Giriş 1. Kanunun Kapsamı - Çalışma ve Sosyal Güvenlik Bakanlığı

advertisement
Giriş
Sanayi devrimi, üretim ilişkilerine kazandırdığı boyutlarla, sosyal, ekonomik ve hukuki pek
çok yeni kavram ve kurumu ortaya çıkarmıştır. Özellikle klasik sanayileşme döneminde
işçi-işveren ilişkilerinde işveren lehine oluşan dengesizlik, devletin bu alana müdahale
etmesini zorunlu kılmıştır. Bu müdahalelerin sonucu olarak oluşan sosyal hukuk, çalışma
ilişkilerinde insan onurunu, haysiyetini ve elbette insan hayatını korumanın aracı olmuştur.
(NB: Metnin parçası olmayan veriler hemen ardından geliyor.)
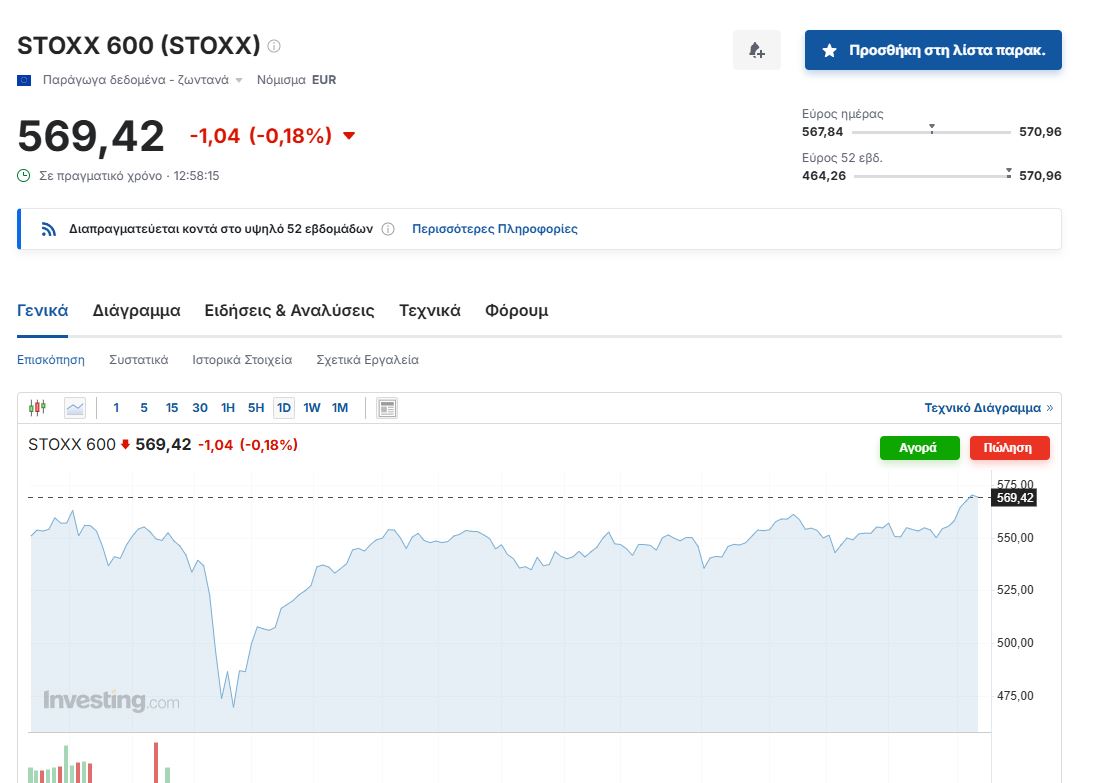The height and width of the screenshot is (783, 1093).
Task: Set chart interval to 1H
Action: [228, 408]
Türkiye, Batı Avrupa ile eşzamanlı olarak klasik sanayileşme sürecini yaşamamakla
birlikte, Cumhuriyet döneminin sanayileşme tecrübesiyle bu açığı kapatmaya çalışmıştır.
Bu arada hem sanayileşmenin hem de sanayi sonrası toplumların karşılaştıkları pek çok
problemle yüzleşmek durumunda kalmıştır. Bu problemlerden birisi ve belki de en önemlisi,
işin ve işyerinin, insanın sağlığını ve güvenliğini tehdit eden unsurlardan arındırılmasıdır.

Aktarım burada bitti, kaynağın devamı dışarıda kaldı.